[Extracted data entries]
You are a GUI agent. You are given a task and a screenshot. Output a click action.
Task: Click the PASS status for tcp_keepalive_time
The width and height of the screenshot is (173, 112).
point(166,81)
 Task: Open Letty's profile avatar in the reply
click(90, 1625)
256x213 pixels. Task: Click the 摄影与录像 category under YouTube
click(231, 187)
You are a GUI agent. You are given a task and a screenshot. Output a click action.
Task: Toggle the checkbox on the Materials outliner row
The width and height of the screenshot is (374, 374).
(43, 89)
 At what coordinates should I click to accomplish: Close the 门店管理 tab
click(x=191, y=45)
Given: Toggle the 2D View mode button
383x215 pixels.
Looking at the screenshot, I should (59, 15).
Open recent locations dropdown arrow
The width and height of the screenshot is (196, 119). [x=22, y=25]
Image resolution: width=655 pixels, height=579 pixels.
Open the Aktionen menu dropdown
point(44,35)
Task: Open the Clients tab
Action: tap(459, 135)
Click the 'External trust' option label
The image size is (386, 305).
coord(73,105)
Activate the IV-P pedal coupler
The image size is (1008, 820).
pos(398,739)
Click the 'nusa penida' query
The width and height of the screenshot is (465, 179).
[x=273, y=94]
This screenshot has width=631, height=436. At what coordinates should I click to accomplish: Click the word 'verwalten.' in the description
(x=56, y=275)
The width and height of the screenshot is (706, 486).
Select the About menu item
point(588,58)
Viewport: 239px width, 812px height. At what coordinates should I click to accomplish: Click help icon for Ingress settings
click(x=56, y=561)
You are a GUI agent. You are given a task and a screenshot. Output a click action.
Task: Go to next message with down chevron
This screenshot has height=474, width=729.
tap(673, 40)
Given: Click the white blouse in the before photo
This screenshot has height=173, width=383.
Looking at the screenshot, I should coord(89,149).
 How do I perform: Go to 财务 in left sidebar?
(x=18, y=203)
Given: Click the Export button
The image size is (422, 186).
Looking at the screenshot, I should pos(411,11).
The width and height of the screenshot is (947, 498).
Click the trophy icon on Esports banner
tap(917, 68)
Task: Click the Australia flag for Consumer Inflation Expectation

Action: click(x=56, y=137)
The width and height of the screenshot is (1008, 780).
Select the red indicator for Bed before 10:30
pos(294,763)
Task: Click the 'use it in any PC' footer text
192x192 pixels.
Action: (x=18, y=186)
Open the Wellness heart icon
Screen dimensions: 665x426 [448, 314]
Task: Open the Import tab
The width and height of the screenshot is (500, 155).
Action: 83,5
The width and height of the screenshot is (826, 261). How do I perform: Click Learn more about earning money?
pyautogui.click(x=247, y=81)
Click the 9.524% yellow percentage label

-- THE REQUEST --
Render all of the rows above as a Markdown table with two columns, No. and Entry, numbering each line in order and leaving out blank lines.

-- FINAL RESULT --
| No. | Entry |
|---|---|
| 1 | You are a GUI agent. You are given a task and a screenshot. Output a click action. |
| 2 | Task: Click the PASS status for tcp_keepalive_time |
| 3 | The width and height of the screenshot is (173, 112). |
| 4 | point(166,81) |
| 5 |  Task: Open Letty's profile avatar in the reply |
| 6 | click(90, 1625) |
| 7 | 256x213 pixels. Task: Click the 摄影与录像 category under YouTube |
| 8 | click(231, 187) |
| 9 | You are a GUI agent. You are given a task and a screenshot. Output a click action. |
| 10 | Task: Toggle the checkbox on the Materials outliner row |
| 11 | The width and height of the screenshot is (374, 374). |
| 12 | (43, 89) |
| 13 |  At what coordinates should I click to accomplish: Close the 门店管理 tab |
| 14 | click(x=191, y=45) |
| 15 | Given: Toggle the 2D View mode button |
| 16 | 383x215 pixels. |
| 17 | Looking at the screenshot, I should (59, 15). |
| 18 | Open recent locations dropdown arrow |
| 19 | The width and height of the screenshot is (196, 119). [x=22, y=25] |
| 20 | Image resolution: width=655 pixels, height=579 pixels. |
| 21 | Open the Aktionen menu dropdown |
| 22 | point(44,35) |
| 23 | Task: Open the Clients tab |
| 24 | Action: tap(459, 135) |
| 25 | Click the 'External trust' option label |
| 26 | The image size is (386, 305). |
| 27 | coord(73,105) |
| 28 | Activate the IV-P pedal coupler |
| 29 | The image size is (1008, 820). |
| 30 | pos(398,739) |
| 31 | Click the 'nusa penida' query |
| 32 | The width and height of the screenshot is (465, 179). |
| 33 | [x=273, y=94] |
| 34 | This screenshot has width=631, height=436. At what coordinates should I click to accomplish: Click the word 'verwalten.' in the description |
| 35 | (x=56, y=275) |
| 36 | The width and height of the screenshot is (706, 486). |
| 37 | Select the About menu item |
| 38 | point(588,58) |
| 39 | Viewport: 239px width, 812px height. At what coordinates should I click to accomplish: Click help icon for Ingress settings |
| 40 | click(x=56, y=561) |
| 41 | You are a GUI agent. You are given a task and a screenshot. Output a click action. |
| 42 | Task: Go to next message with down chevron |
| 43 | This screenshot has height=474, width=729. |
| 44 | tap(673, 40) |
| 45 | Given: Click the white blouse in the before photo |
| 46 | This screenshot has height=173, width=383. |
| 47 | Looking at the screenshot, I should coord(89,149). |
| 48 |  How do I perform: Go to 财务 in left sidebar? |
| 49 | (x=18, y=203) |
| 50 | Given: Click the Export button |
| 51 | The image size is (422, 186). |
| 52 | Looking at the screenshot, I should pos(411,11). |
| 53 | The width and height of the screenshot is (947, 498). |
| 54 | Click the trophy icon on Esports banner |
| 55 | tap(917, 68) |
| 56 | Task: Click the Australia flag for Consumer Inflation Expectation |
| 57 | Action: click(x=56, y=137) |
| 58 | The width and height of the screenshot is (1008, 780). |
| 59 | Select the red indicator for Bed before 10:30 |
| 60 | pos(294,763) |
| 61 | Task: Click the 'use it in any PC' footer text |
| 62 | 192x192 pixels. |
| 63 | Action: (x=18, y=186) |
| 64 | Open the Wellness heart icon |
| 65 | Screen dimensions: 665x426 [448, 314] |
| 66 | Task: Open the Import tab |
| 67 | The width and height of the screenshot is (500, 155). |
| 68 | Action: 83,5 |
| 69 | The width and height of the screenshot is (826, 261). How do I perform: Click Learn more about earning money? |
| 70 | pyautogui.click(x=247, y=81) |
| 71 | Click the 9.524% yellow percentage label |